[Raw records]
-------------------------

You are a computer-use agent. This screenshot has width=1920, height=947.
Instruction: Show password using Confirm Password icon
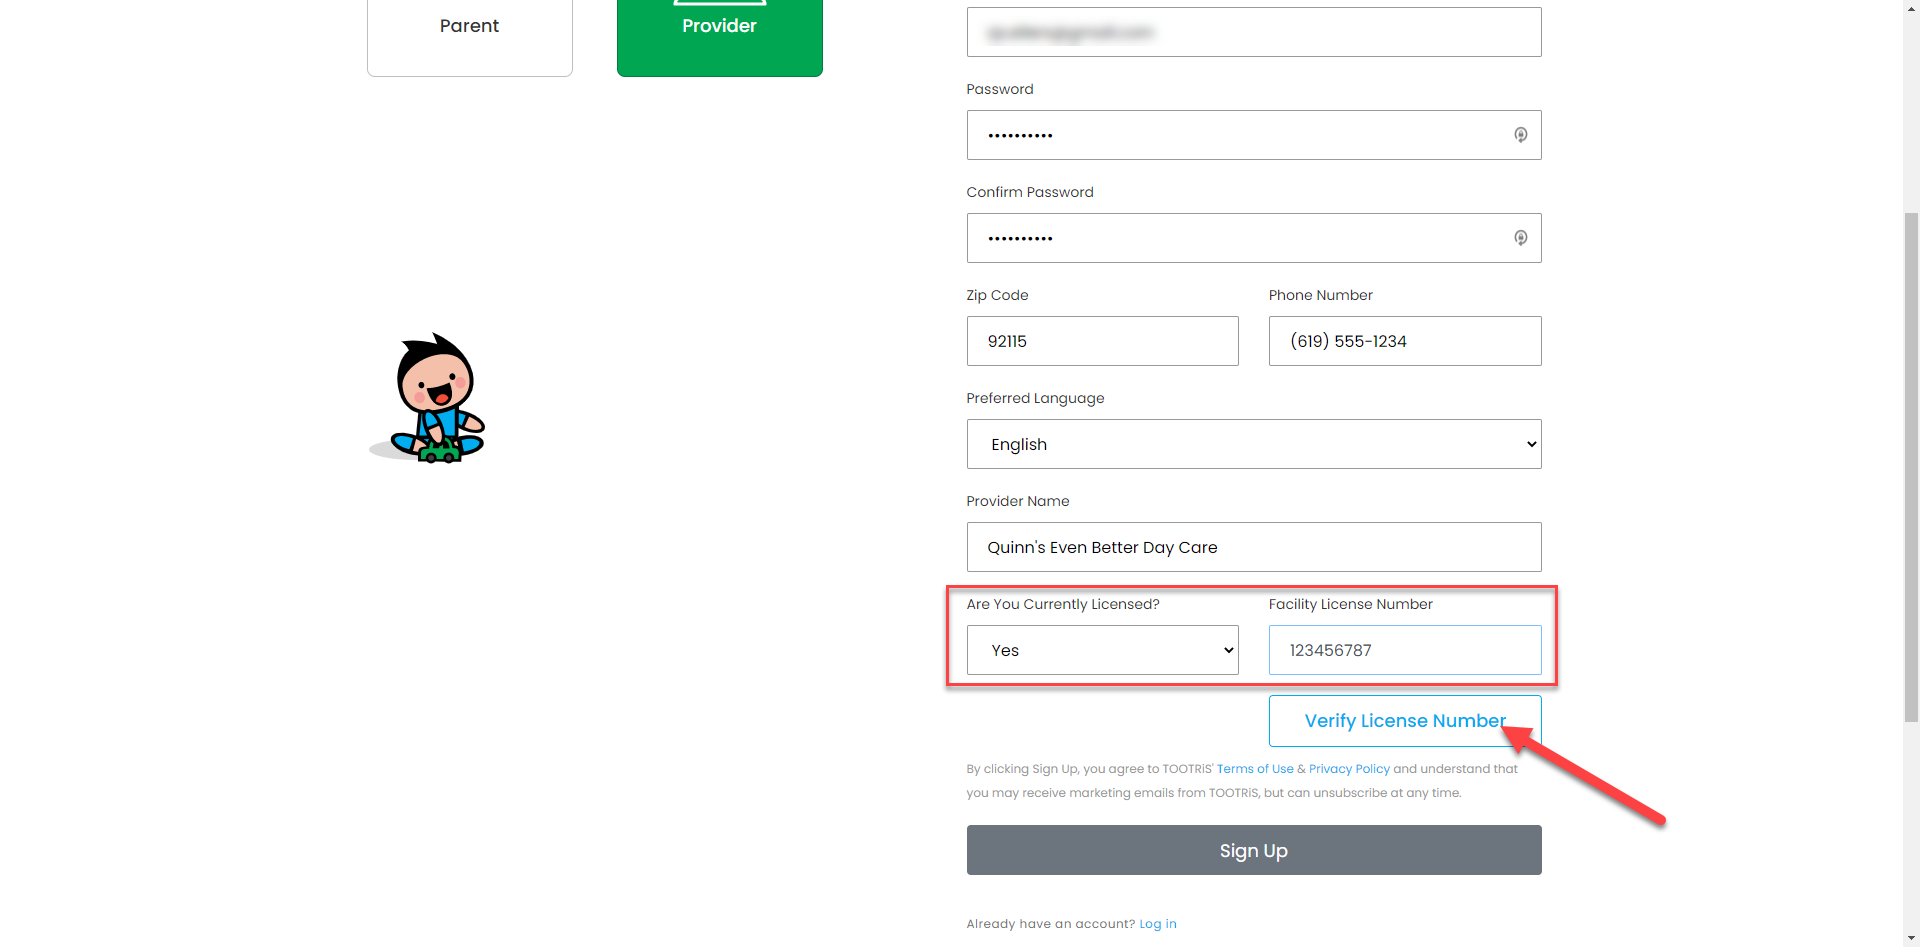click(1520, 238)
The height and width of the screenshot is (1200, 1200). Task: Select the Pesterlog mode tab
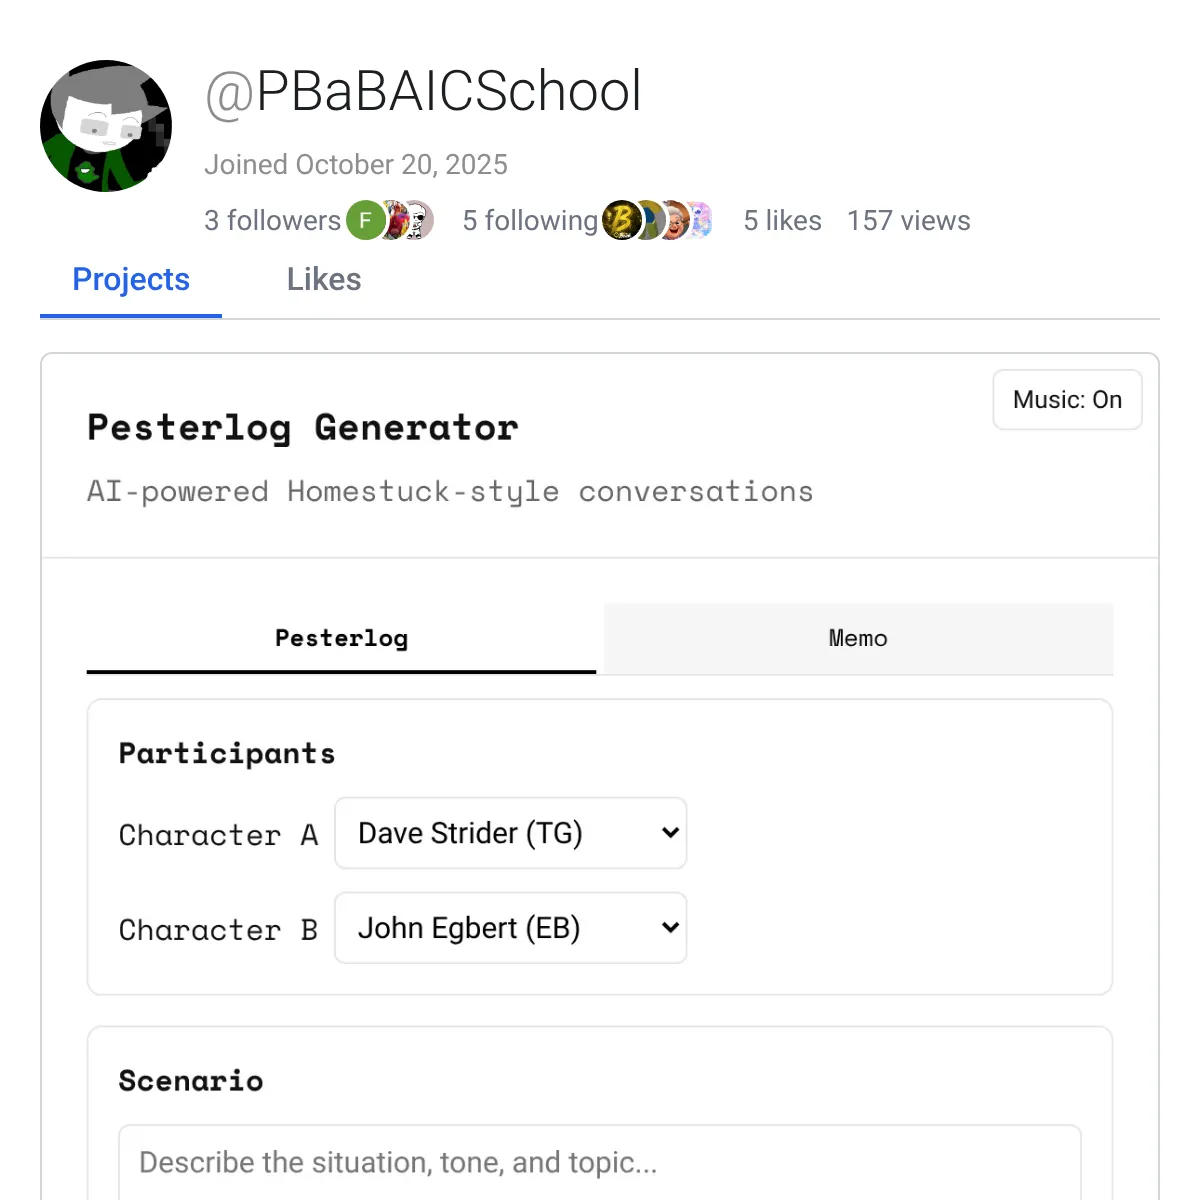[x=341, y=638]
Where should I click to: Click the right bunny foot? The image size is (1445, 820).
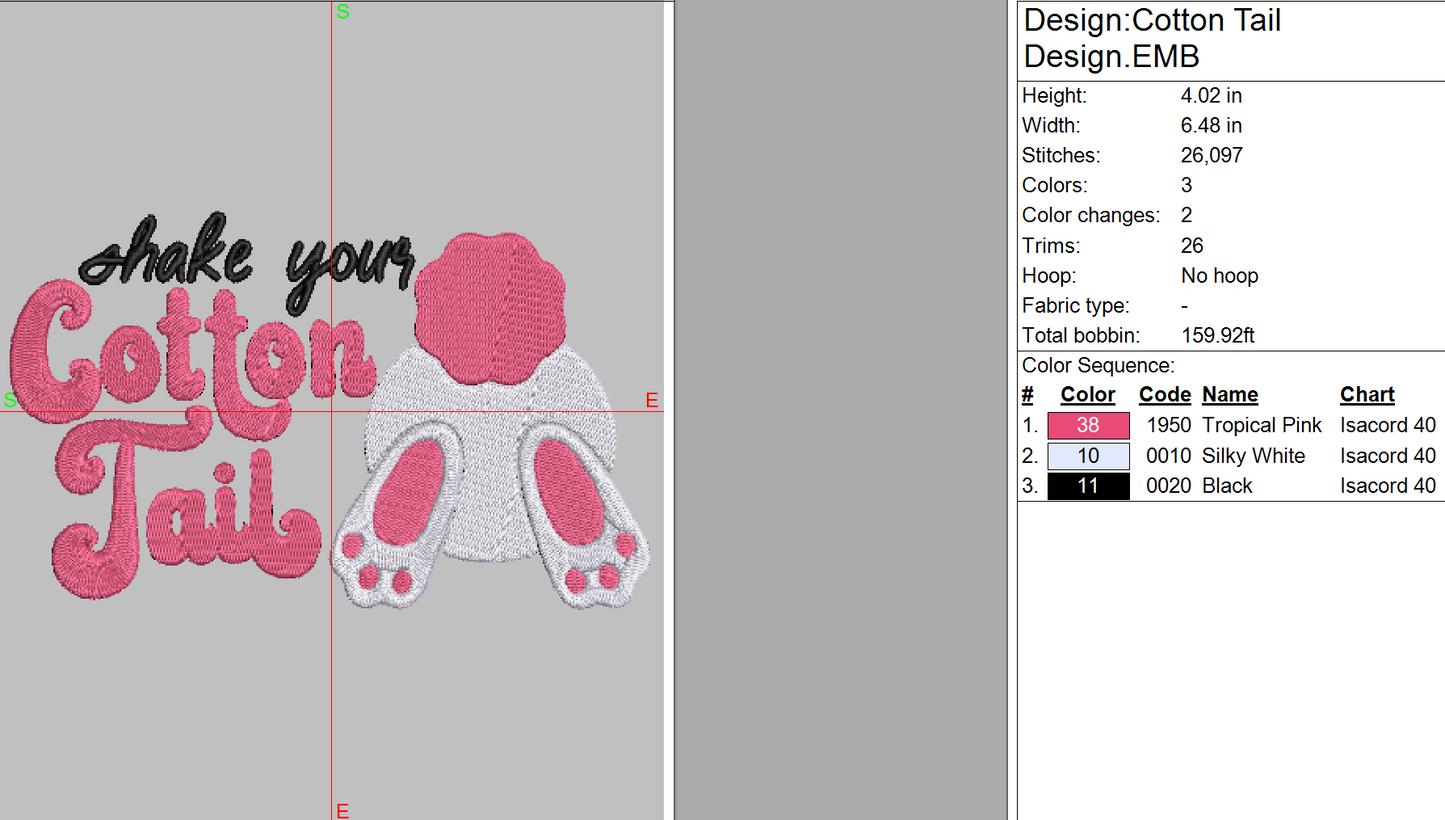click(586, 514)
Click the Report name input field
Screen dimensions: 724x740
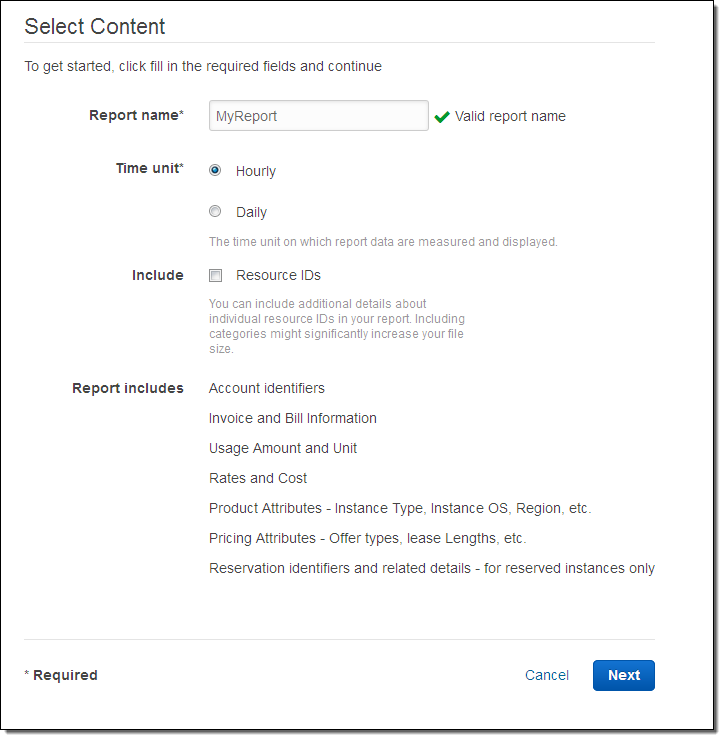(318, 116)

-------------------------

Objective: Pull out every one of the lines above and copy them word for word, omitting the pictures.

Problem solution:
You are a computer-use agent. This screenshot has width=1920, height=947.
Instruction: Show password using Confirm Password icon
click(1520, 238)
The height and width of the screenshot is (1200, 1200). Task: Select the Pesterlog mode tab
[x=341, y=638]
Where should I click to: Click the right bunny foot? The image size is (1445, 820).
click(586, 514)
Click the Report name input field
Screen dimensions: 724x740
(318, 116)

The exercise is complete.